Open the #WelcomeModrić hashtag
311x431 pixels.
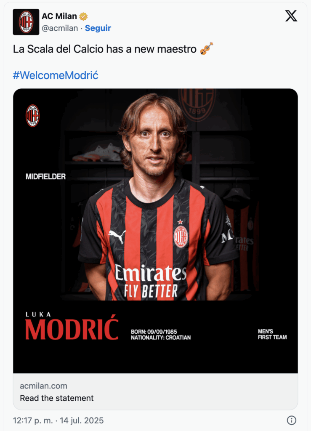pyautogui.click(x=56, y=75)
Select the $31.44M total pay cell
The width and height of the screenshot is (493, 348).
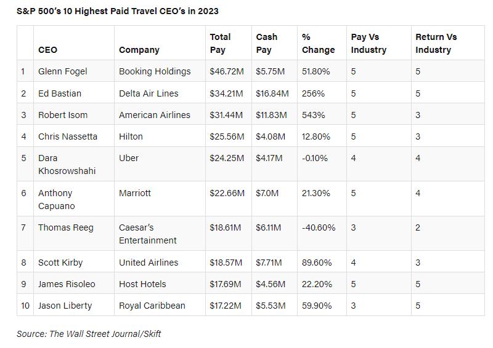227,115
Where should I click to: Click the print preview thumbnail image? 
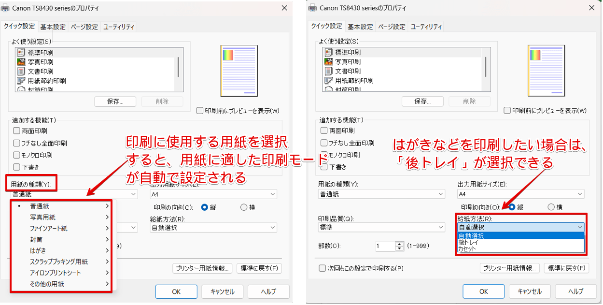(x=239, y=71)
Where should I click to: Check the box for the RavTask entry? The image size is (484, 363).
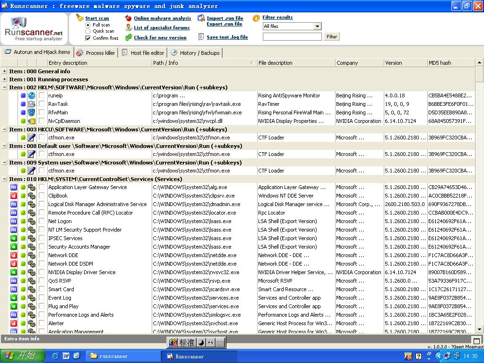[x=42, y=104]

----

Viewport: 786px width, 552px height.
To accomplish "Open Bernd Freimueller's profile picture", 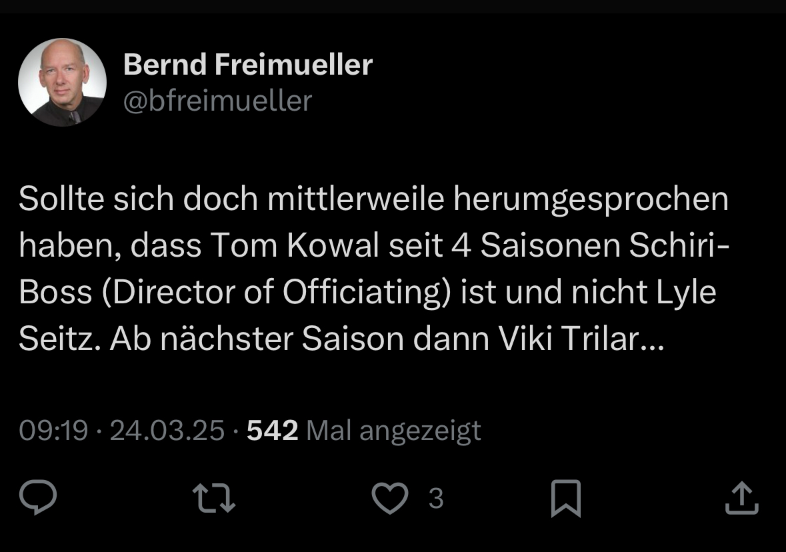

----

▶ WORK TO BE COMPLETED
Rewrite the stretch of the listing from the line containing "Where should I click to: Click" through the line containing "[x=42, y=104]", changing "box" to "checkbox" and keeping everything else as it stands. Leave the pictures out of your answer.

▶ THE ANSWER
Where should I click to: Click the print preview thumbnail image? 
(x=239, y=71)
Where should I click to: Check the checkbox for the RavTask entry? The image size is (484, 363).
[x=42, y=104]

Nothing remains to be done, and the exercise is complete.